ConclusionThe presence of rheumatic diseases such as rheumatoid arthritis is a risk factor for venous and/or arterial embolic events, however, the possible association with COVID-19 is uncertain. In addition, the added factor of the use of tofacitinib should be studied. In this case, the levels of d-dimer decreased to normal after discontinuing tofacinitib, which makes a possible association between the drug and an increase in the hypercoagulable state in COVID-19 more evident. More studies are needed to confirm this possible relationship.
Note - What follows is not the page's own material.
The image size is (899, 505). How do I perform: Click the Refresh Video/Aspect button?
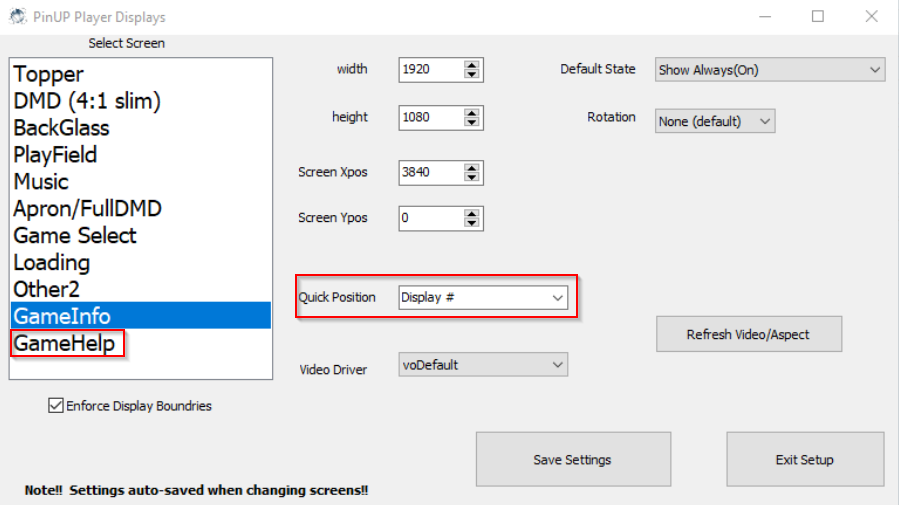(x=748, y=334)
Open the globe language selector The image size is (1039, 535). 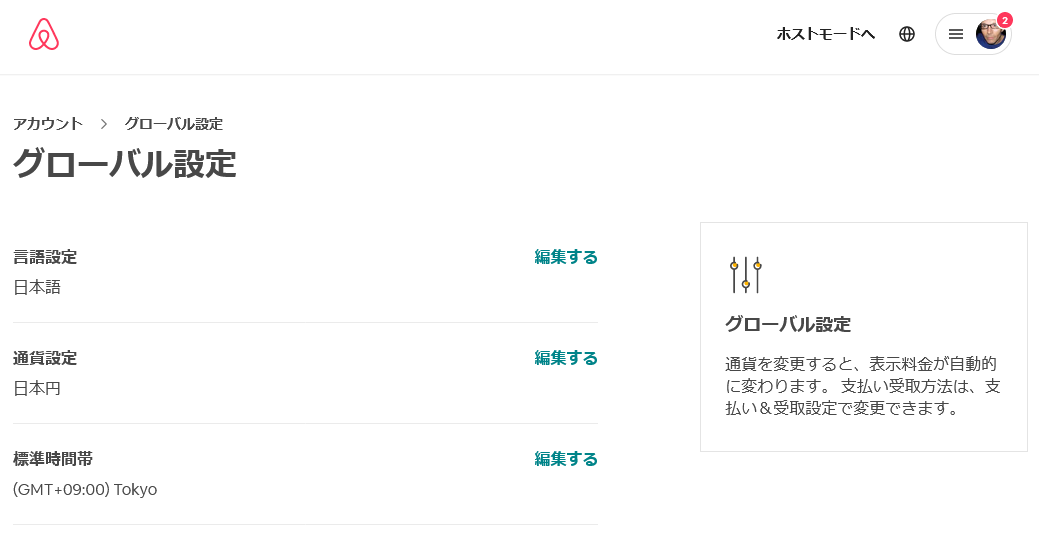tap(907, 34)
Data availabilityThe authors confirm that the data supporting the findings of this study are available within the article.
ConsentThe patient signed an inform consent for the release of the information mentioned in the case report.
Ethical approvalThe study was approved by the Ethics and Teaching Committee of the Centro de Reumatología y Rehabilitación (CERER) (Registration number: 006/2021; Folio 01: Book of Acts No. 1).
FundingThis work was not financially supported by any organization. Authors are part of the Rheumatology Department of the Universidad Espiritu Santo and Internal Medicine Department of Loyola MacNeal Hospital.
Conflicts of interestThe authors declare that they have no conflicts of interest.